Politisi Busuk atau Hitam yang perutnya buncit melebihi stdard mungkin karena kebanyakan makan dari pada memikirkan rakyat kecil, lain pula tingkahnya. Lelaki ini memakai jas abu-abu, dasi liris-liris warna dasar coklat tua duduk di deretan artis pesolek tadi Hrap maklum bahwa aksesoris yang melekat pada tubuhnya pastilah barang import. Sepatunya? Jelas import, sebab sepatu politisi ini jauh lebih bagus dan lebih mahal dari sepatu yang di pakai oleh pak JK tokoh perdamaian dan integrasi kita pada waktu debat pilpres tempo hari,. Tak diragukan lagi bahwa seluruh pemirsa di tanah air menyaksikan bahwa sepatu pak JK ternyata made in Cibaduyut.

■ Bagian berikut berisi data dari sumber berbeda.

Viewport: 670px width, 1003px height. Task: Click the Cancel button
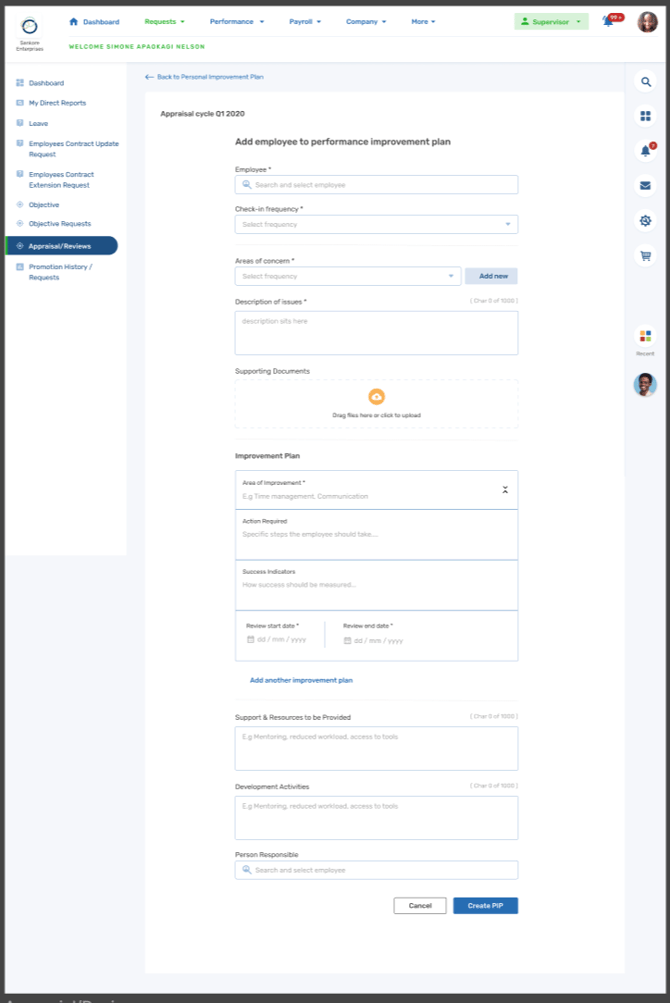click(420, 906)

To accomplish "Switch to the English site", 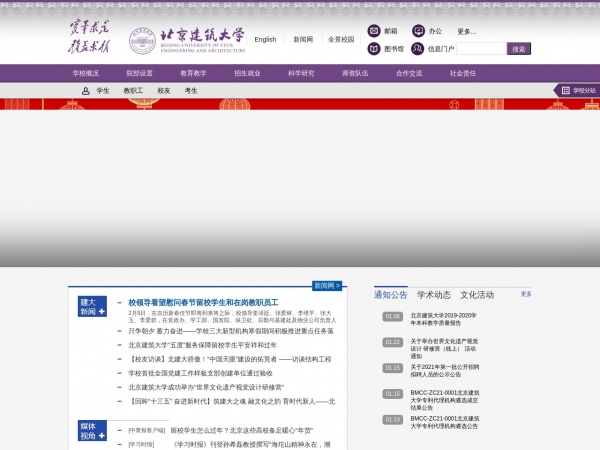I will (265, 40).
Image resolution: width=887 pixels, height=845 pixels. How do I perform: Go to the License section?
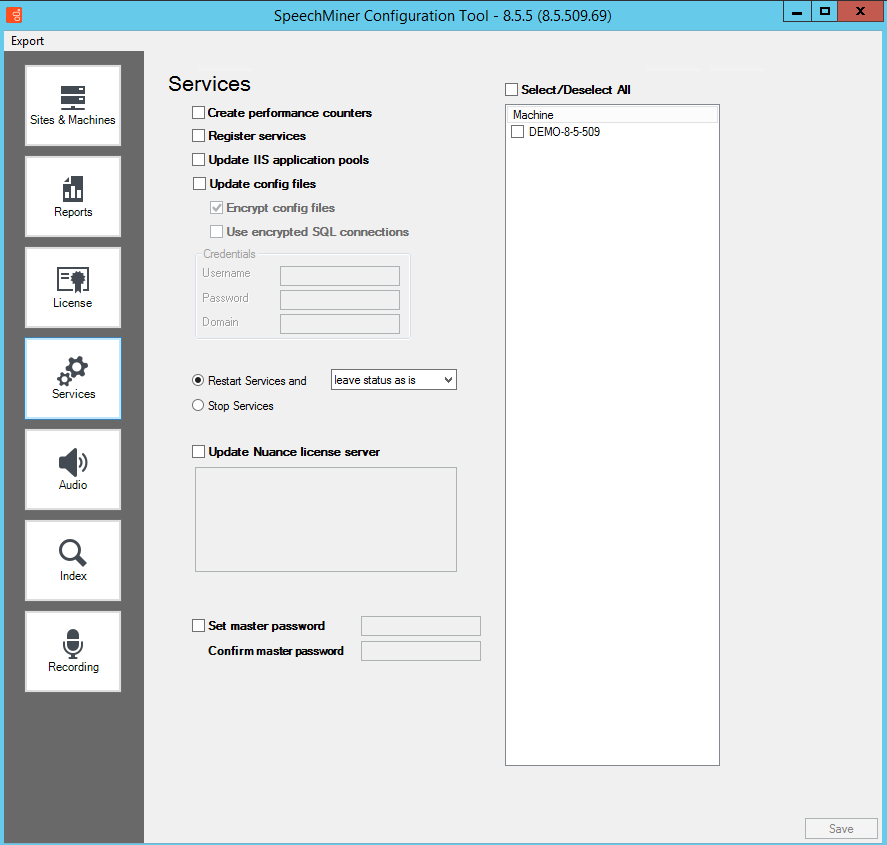click(x=73, y=288)

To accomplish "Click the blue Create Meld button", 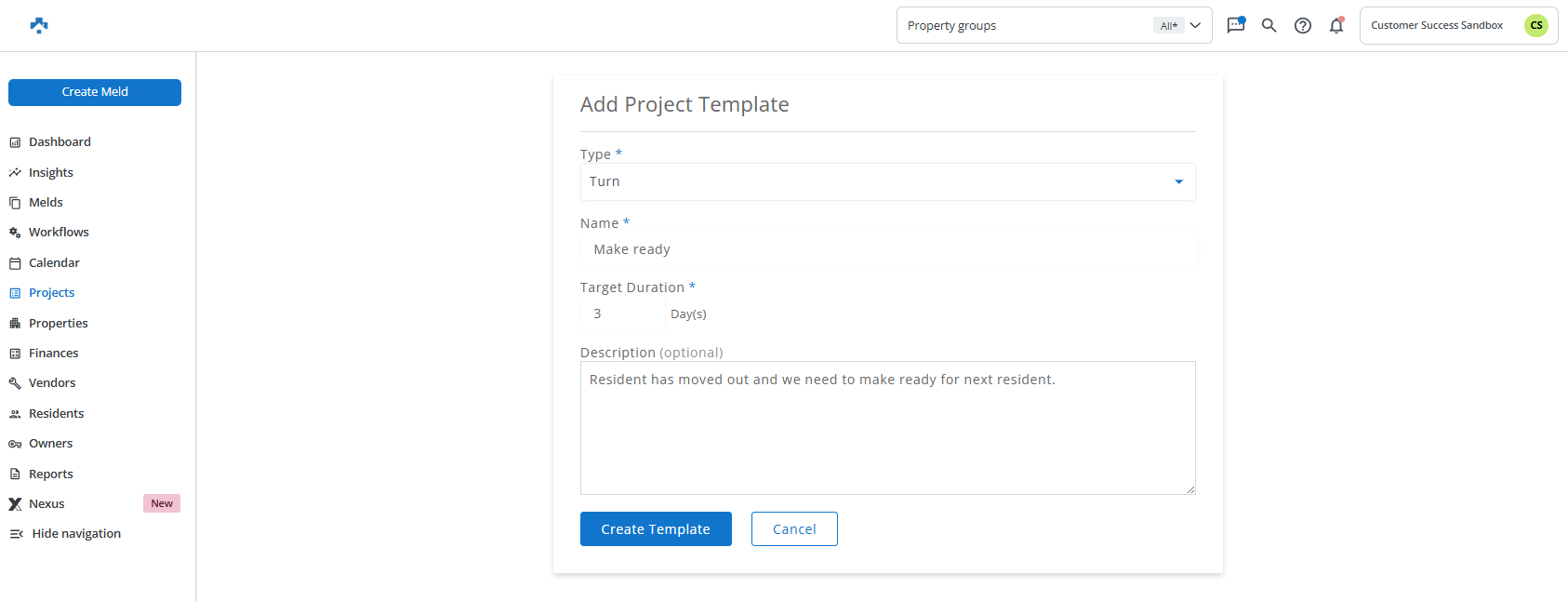I will point(95,92).
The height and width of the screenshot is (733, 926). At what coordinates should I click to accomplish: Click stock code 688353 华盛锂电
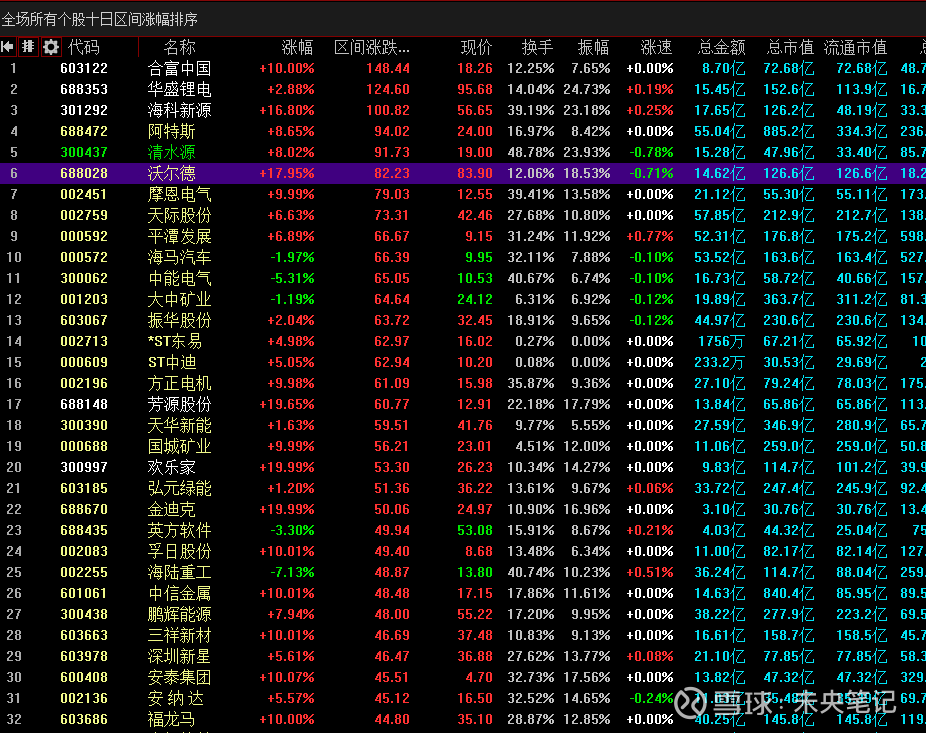[x=84, y=89]
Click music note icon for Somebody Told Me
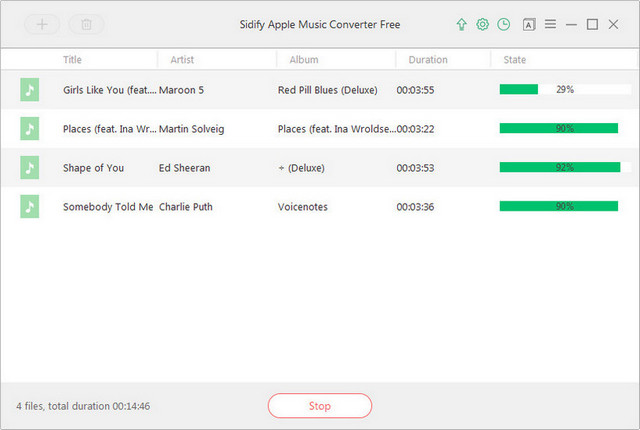Screen dimensions: 640x430 (29, 207)
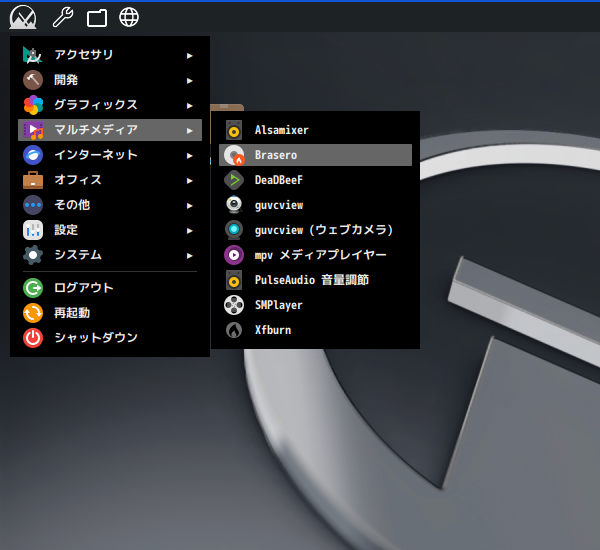Screen dimensions: 600x550
Task: Click the DeaDBeeF player icon
Action: [233, 180]
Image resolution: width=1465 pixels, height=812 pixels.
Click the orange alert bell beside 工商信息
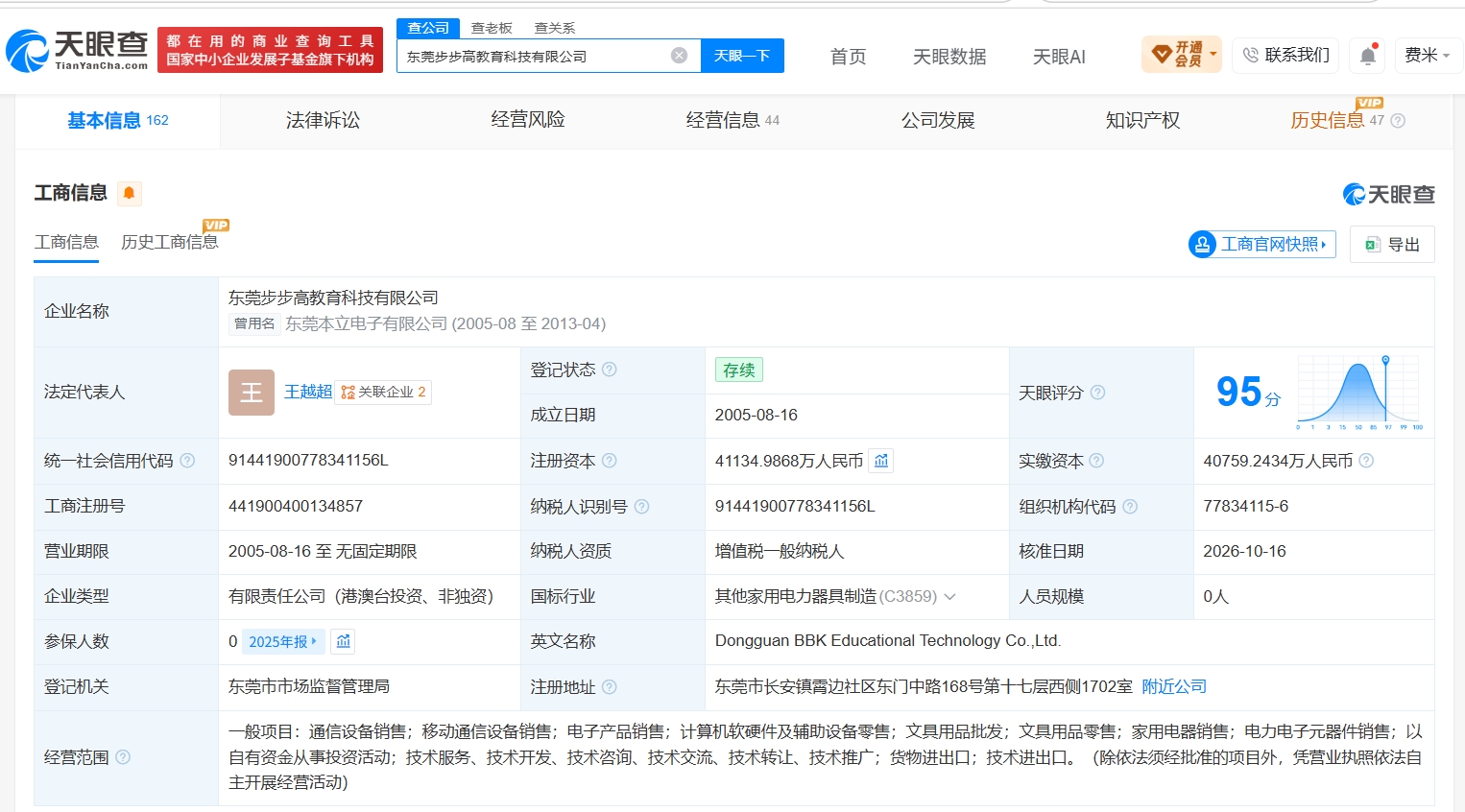[129, 194]
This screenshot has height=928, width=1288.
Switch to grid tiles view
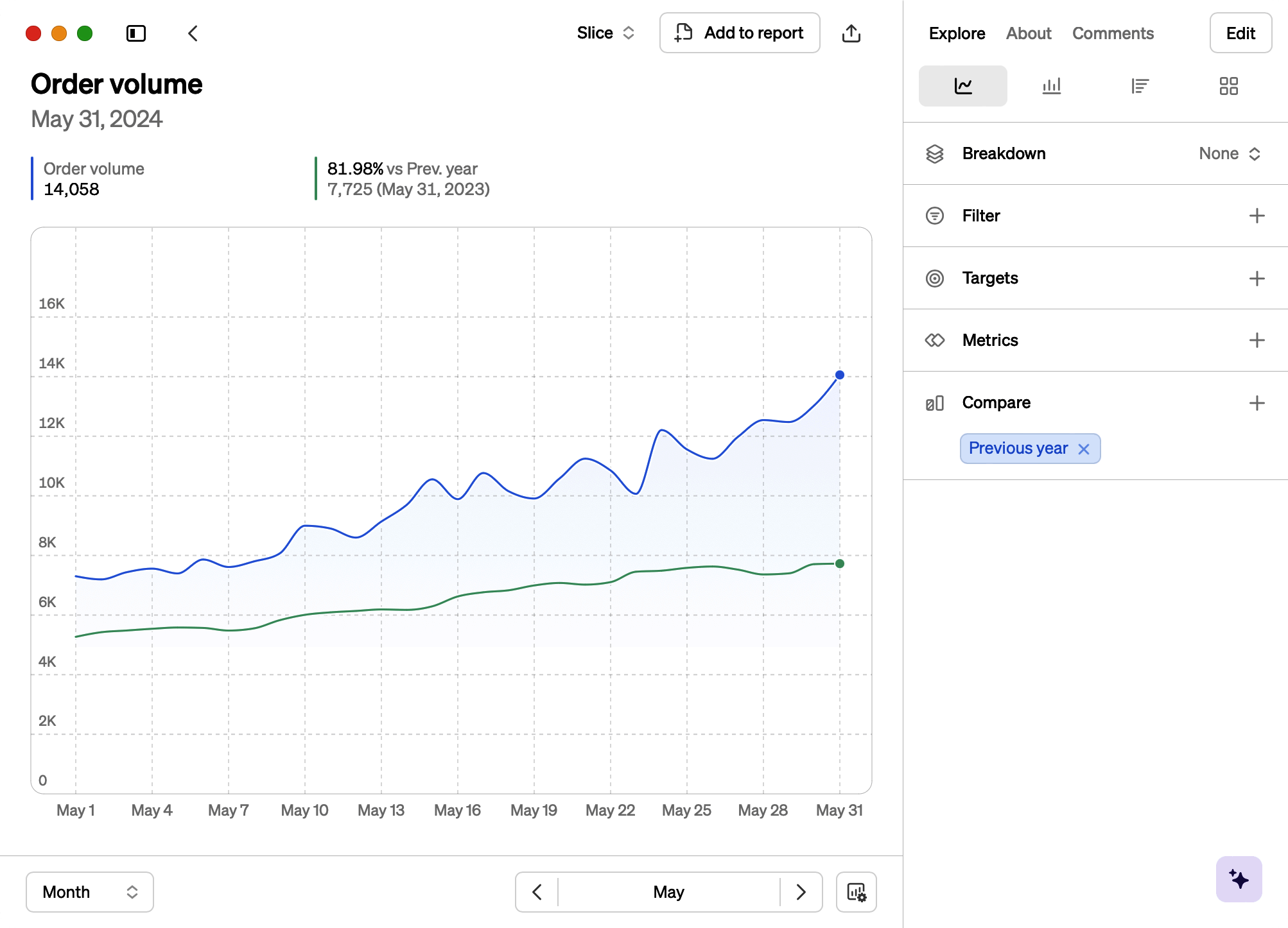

Anggota Parlemen tak layak dihormati ini pandai pula mengakal-akali. Ia punya kebiasaan buruk yaitu doyan ngantuk. Supaya tidak kelihatan matanya terpejam dipakainya kata mata hitam. Rupanya setiap siding palemen ia selalu membawa lebih dari satu pasang kacamata, satu kaca mata ngantuk dan satu lagi kacamata baca dan tulis. Tapi manalah aku bias dikibuli begitu saja sebab biar pun kedua matanya terpejam aku tahu bahwa ia ngantuk berat karena kepalanya manggut-manggut.